Task instructions |
Answer these questions from the mailing-list message below.
(a) On what date and at what time was the message sent?
(b) Who wrote the quoted passage, and on what date?
(c) Whose two proposed patches does the quoted patch apply on top of?

Excerpt provided |
<<<<

[<prev] [next>] [<thread-prev] [thread-next>] [day] [month] [year] [list]
Message-ID: <52B87149.4010801@arm.com>
Date: Mon, 23 Dec 2013 18:22:17 +0100
From: Dietmar Eggemann <dietmar.eggemann@....com>
To: Vincent Guittot <vincent.guittot@...aro.org>,
"peterz@...radead.org" <peterz@...radead.org>,
"linux-kernel@...r.kernel.org" <linux-kernel@...r.kernel.org>
CC: "mingo@...nel.org" <mingo@...nel.org>,
"pjt@...gle.com" <pjt@...gle.com>,
Morten Rasmussen <Morten.Rasmussen@....com>,
"cmetcalf@...era.com" <cmetcalf@...era.com>,
"tony.luck@...el.com" <tony.luck@...el.com>,
"alex.shi@...aro.org" <alex.shi@...aro.org>,
"preeti@...ux.vnet.ibm.com" <preeti@...ux.vnet.ibm.com>,
"linaro-kernel@...ts.linaro.org" <linaro-kernel@...ts.linaro.org>,
"rjw@...k.pl" <rjw@...k.pl>,
"paulmck@...ux.vnet.ibm.com" <paulmck@...ux.vnet.ibm.com>,
"corbet@....net" <corbet@....net>,
"tglx@...utronix.de" <tglx@...utronix.de>,
"len.brown@...el.com" <len.brown@...el.com>,
"arjan@...ux.intel.com" <arjan@...ux.intel.com>,
"amit.kucheria@...aro.org" <amit.kucheria@...aro.org>,
"james.hogan@...tec.com" <james.hogan@...tec.com>,
"schwidefsky@...ibm.com" <schwidefsky@...ibm.com>,
"heiko.carstens@...ibm.com" <heiko.carstens@...ibm.com>
Subject: Re: [RFC] sched: CPU topology try
Hi Vincent,
On 18/12/13 14:13, Vincent Guittot wrote:
> This patch applies on top of the two patches [1][2] that have been proposed by
> Peter for creating a new way to initialize sched_domain. It includes some minor
> compilation fixes and a trial of using this new method on ARM platform.

>>>>

Provided data |
<<<<

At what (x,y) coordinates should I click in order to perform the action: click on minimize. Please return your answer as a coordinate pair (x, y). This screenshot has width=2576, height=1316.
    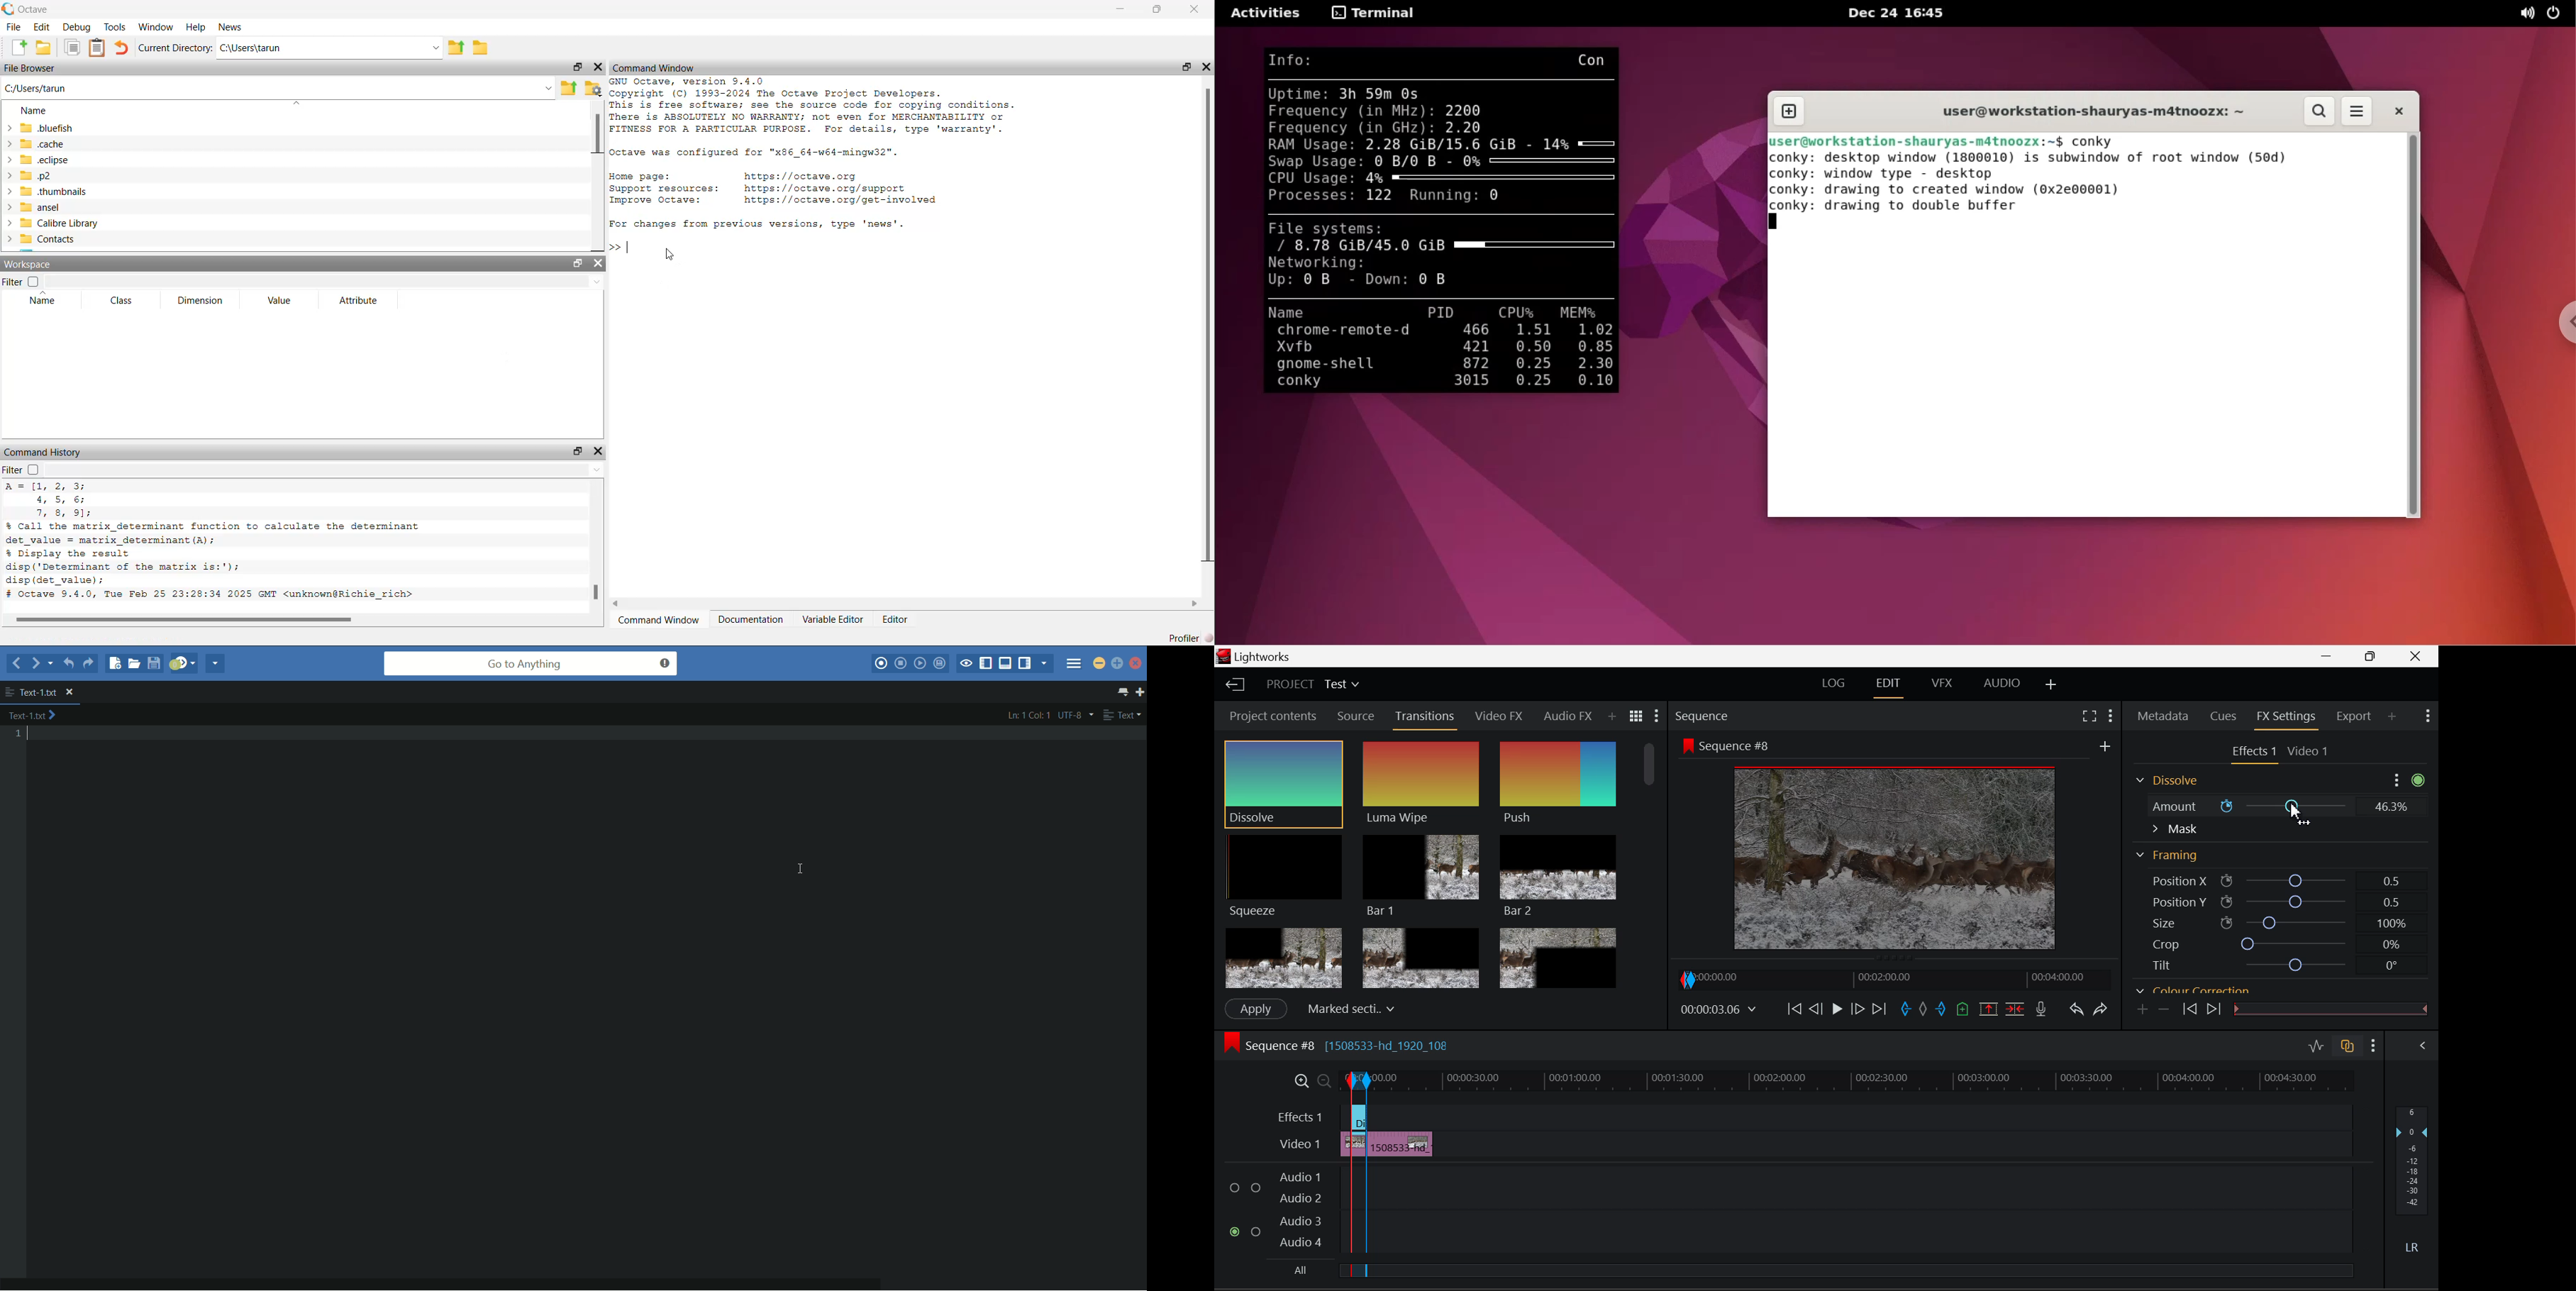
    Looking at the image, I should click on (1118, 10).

>>>>

Result for this exercise |
(a) Mon, 23 Dec 2013, at 18:22:17 +0100
(b) Vincent Guittot, on 18/12/13
(c) Peter's